Inquilini che organizzano assemblee, denunciano le condizioni in cui vivono, cercano di far sentire la propria voce attraverso associazioni e comitati.
“Non vogliamo elemosine – dicono – ma diritti, manutenzione e rispetto”.
La loro lotta non è solo per ottenere interventi di ripristino, ma per rivendicare dignità, partecipazione e attenzione da parte delle istituzioni.
Negli anni si sono succeduti vari progetti di riqualificazione, spesso annunciati come interventi risolutivi, ma che alla prova dei fatti si sono rivelati insufficienti o incompleti. Il problema non è solamente tecnico o economico, ma politico e sociale.
Prosegue Fabio Schiuma, ipotizzando anche possibili soluzioni ;
” È necessario un cambio di paradigma che metta al centro la qualità della vita degli abitanti, coinvolgendoli direttamente nelle decisioni che riguardano il loro futuro.
Per questo motivo, è fondamentale sostenere queste lotte popolari, amplificare il loro messaggio e promuovere un dibattito pubblico che smascheri le responsabilità e chieda concretezza.
Ogni cittadino romano dovrebbe sentirsi chiamato in causa, perché il degrado dei quartieri popolari è un segnale di malessere diffuso e compromette la coesione sociale di tutta la città.”
Dare voce agli inquilini di Laurentino 38, Primavalle, Acilia, Spinaceto significa anche ricordare l’importanza di politiche abitative inclusive, di investimenti strutturali e di un impegno costante nel tempo.
Significa ribadire che la casa non è un privilegio riservato a pochi, ma un diritto fondamentale che deve essere garantito a tutti, senza discriminazioni.

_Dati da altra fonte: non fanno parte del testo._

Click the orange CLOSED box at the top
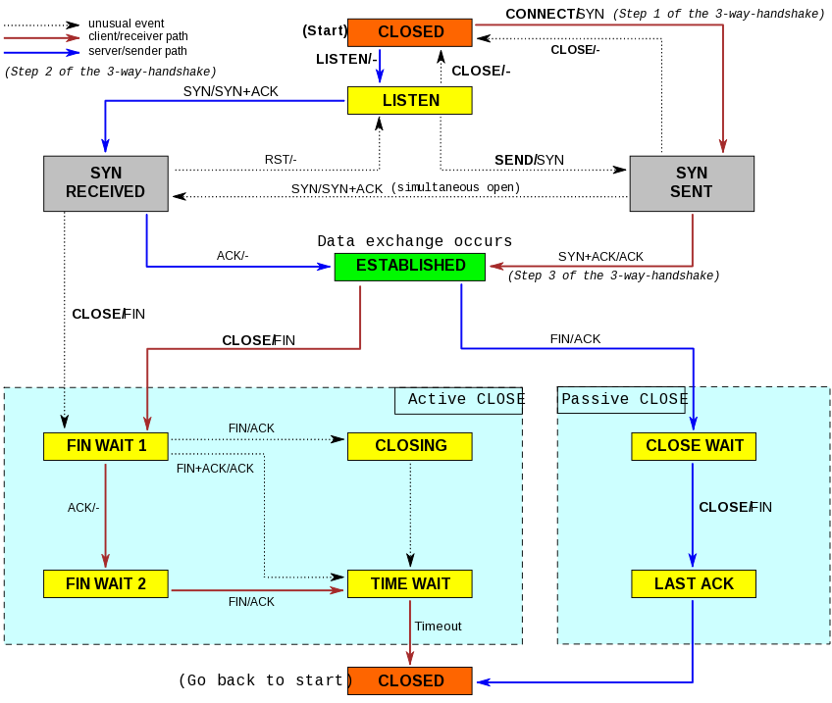[409, 32]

In conclusione, la lotta degli inquilini popolari è una sfida che riguarda l’intera collettività.
Ripristinare le condizioni abitative dignitose in questi quartieri non è solo un dovere morale, ma un investimento sul futuro della città, sulla salute e sul benessere delle persone che la abitano.
Sostenere questa battaglia significa rimettere al centro le persone, le loro esigenze e la loro speranza di vivere in un ambiente finalmente degno di questo nome.
Conclude il Candidato di Fratelli D’Italia;
La voce di Laurentino 38, Primavalle, Acilia e Spinaceto è un richiamo forte e chiaro: la casa è vita, e nessuno deve restare escluso.